Avec Moïra Boussion, Louise Busato, Sathérou Capo Chichi, Nathan Di Pede, Juliette Gasquet, Maé Guillemard, Elise Le Bail, Clarisse Moisset, Léna Nosenzo, Mathilde Obled, Elmest Poudoulec, Alice Puydebois, Adam Rayss, Juliette Sutherland

Chorégraphie Margaux Amoros  

Regard scénographique Émilie Roy

Réalisation des accessoires Elmest Poudoulec

Création lumières Mathieu Courtaillier

Costumes Sarah Dupont assistée de Solenne Laffitte

Production L’Azimut

Soutien Fonds de dotation Chœur à l’ouvrage ; Fondation Banque populaire Rives de Paris

Remerciements : Aurèle Millet, Kylian Malbec-Coustet, Brunelle Fliche, Nino et Nicolas Postillon.
Les Filles de Simone remercient toute l’équipe de l’Azimut pour leur accompagnement sur ce projet, et tout particulièrement Pauline Boltzinger.

 

 

EXTRAITS

 

LOUISE : Manger seule à la cantine, pour moi c’est le pire truc qui puisse arriver, c’est un truc que j’ai jamais réussi à faire. Même maintenant, à la fac.

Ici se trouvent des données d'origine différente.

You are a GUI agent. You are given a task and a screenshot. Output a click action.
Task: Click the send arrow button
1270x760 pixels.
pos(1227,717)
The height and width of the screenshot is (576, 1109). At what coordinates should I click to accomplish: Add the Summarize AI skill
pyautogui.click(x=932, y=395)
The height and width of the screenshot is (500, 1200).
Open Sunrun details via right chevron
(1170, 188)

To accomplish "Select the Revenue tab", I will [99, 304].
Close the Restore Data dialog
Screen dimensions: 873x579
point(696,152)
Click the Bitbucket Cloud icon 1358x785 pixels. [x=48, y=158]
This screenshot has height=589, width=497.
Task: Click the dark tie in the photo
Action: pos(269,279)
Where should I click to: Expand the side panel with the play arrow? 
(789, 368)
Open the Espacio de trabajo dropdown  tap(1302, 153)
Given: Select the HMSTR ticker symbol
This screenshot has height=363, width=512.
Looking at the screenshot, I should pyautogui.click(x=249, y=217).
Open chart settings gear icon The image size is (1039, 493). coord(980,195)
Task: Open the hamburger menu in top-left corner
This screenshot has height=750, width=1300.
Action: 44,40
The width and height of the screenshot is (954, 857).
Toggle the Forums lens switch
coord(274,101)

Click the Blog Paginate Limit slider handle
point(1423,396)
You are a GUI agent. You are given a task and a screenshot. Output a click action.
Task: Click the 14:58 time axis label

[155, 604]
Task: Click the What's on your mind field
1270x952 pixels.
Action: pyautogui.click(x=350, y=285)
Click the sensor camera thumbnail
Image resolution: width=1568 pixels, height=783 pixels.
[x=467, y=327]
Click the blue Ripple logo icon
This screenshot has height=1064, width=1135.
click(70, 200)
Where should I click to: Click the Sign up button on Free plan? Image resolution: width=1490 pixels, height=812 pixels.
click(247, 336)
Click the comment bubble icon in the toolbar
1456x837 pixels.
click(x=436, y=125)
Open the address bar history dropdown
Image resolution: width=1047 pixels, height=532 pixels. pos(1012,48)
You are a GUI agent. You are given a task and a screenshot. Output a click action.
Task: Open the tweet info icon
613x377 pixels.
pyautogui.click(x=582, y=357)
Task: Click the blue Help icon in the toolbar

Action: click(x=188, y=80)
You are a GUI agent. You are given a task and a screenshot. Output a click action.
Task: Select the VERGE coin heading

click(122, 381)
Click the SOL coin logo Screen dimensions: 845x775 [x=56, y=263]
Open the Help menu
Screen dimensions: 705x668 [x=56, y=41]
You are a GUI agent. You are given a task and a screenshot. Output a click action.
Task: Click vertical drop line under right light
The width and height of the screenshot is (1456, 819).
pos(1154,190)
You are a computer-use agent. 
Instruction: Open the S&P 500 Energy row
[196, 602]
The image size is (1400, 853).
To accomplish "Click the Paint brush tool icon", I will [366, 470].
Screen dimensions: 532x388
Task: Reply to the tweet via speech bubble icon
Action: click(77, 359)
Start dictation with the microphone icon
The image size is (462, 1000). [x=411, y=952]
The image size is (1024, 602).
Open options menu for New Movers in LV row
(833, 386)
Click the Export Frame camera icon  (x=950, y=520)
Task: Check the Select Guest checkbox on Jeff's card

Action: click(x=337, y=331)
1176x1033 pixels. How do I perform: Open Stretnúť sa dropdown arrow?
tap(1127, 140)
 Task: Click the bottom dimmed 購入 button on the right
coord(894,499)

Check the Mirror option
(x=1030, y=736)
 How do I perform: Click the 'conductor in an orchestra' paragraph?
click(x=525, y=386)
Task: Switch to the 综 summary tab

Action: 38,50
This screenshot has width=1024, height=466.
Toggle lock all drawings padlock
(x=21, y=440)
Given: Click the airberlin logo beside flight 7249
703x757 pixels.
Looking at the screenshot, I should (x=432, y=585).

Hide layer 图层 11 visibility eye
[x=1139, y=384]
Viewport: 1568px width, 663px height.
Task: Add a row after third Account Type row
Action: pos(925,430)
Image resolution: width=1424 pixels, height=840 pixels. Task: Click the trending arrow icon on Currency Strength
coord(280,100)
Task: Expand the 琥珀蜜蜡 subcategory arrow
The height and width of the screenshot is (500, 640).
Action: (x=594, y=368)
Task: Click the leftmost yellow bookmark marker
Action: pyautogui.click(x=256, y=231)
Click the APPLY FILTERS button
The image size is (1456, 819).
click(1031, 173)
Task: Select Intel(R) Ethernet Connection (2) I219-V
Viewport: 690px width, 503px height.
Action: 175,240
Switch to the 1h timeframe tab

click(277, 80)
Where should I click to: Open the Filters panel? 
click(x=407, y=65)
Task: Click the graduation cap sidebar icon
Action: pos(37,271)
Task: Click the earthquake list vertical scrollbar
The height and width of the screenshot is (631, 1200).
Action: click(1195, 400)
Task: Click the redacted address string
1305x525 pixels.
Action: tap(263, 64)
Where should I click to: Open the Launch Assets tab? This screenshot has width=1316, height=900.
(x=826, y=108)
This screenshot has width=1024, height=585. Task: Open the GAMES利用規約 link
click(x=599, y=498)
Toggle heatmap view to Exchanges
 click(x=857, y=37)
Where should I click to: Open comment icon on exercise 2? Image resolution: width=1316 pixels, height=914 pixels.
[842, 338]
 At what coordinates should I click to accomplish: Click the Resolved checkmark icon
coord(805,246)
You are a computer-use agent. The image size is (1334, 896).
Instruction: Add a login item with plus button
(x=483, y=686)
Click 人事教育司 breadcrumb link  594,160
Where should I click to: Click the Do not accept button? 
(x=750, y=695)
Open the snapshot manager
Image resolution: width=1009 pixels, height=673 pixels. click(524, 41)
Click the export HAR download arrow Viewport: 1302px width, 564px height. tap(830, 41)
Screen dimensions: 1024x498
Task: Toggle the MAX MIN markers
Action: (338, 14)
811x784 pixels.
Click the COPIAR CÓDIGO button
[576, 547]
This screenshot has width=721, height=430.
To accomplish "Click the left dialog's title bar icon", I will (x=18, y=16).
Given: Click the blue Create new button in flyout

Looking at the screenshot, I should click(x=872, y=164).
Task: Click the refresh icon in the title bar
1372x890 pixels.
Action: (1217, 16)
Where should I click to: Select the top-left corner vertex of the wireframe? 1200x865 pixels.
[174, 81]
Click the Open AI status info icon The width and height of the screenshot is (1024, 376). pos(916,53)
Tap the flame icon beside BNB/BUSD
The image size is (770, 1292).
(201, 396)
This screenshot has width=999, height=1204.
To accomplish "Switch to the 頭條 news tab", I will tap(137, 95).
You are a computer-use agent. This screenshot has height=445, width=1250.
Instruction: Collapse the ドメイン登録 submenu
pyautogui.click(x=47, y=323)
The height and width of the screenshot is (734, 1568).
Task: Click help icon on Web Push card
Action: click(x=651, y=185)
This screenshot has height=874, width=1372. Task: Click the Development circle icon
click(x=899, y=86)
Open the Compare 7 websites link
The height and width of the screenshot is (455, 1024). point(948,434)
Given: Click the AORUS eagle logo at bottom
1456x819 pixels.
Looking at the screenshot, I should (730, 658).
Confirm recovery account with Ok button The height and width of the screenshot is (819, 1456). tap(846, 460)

Si je suis seule à manger au Resto U parce que les autres veulent manger dehors et que moi, financièrement je peux pas, je préfère sauter un repas, aller bosser à la bibli et retrouver mes amis après.
C’est un truc qui date de l’école primaire en fait. Je me souviens de midis atroces, des moments de solitude absolue alors que j’avais enfin réussi à faire partie de la Team Cookie - j’ai jamais su pourquoi ils s’étaient appelés comme ça. Sauf que dans la Team Cookie, en me comptant moi, on était sept, et à la cantine, c’était des tables de six. C’était un self, j’étais là, avec mon plateau et mes copines de la Team Cookie, ça sentait le chou-fleur trop cuit, et systématiquement, c’est moi qui me retrouvais toute seule. C’était comme une évidence silencieuse que c’est comme ça que ça devait se passer, une sorte de malédiction qui pesait sur moi. Je me retrouvais toute seule à une table où je connaissais personne. Et là, c’était horrible. Y avait du bruit partout autour, des gens qui bavardaient, qui riaient, qui criaient et moi, je savais même pas où regarder. (...)
En vrai, c’est hyper important la cantine. C’est ton moment social en fait. Donc si ton moment cantine est foiré, t’es dégoûtée.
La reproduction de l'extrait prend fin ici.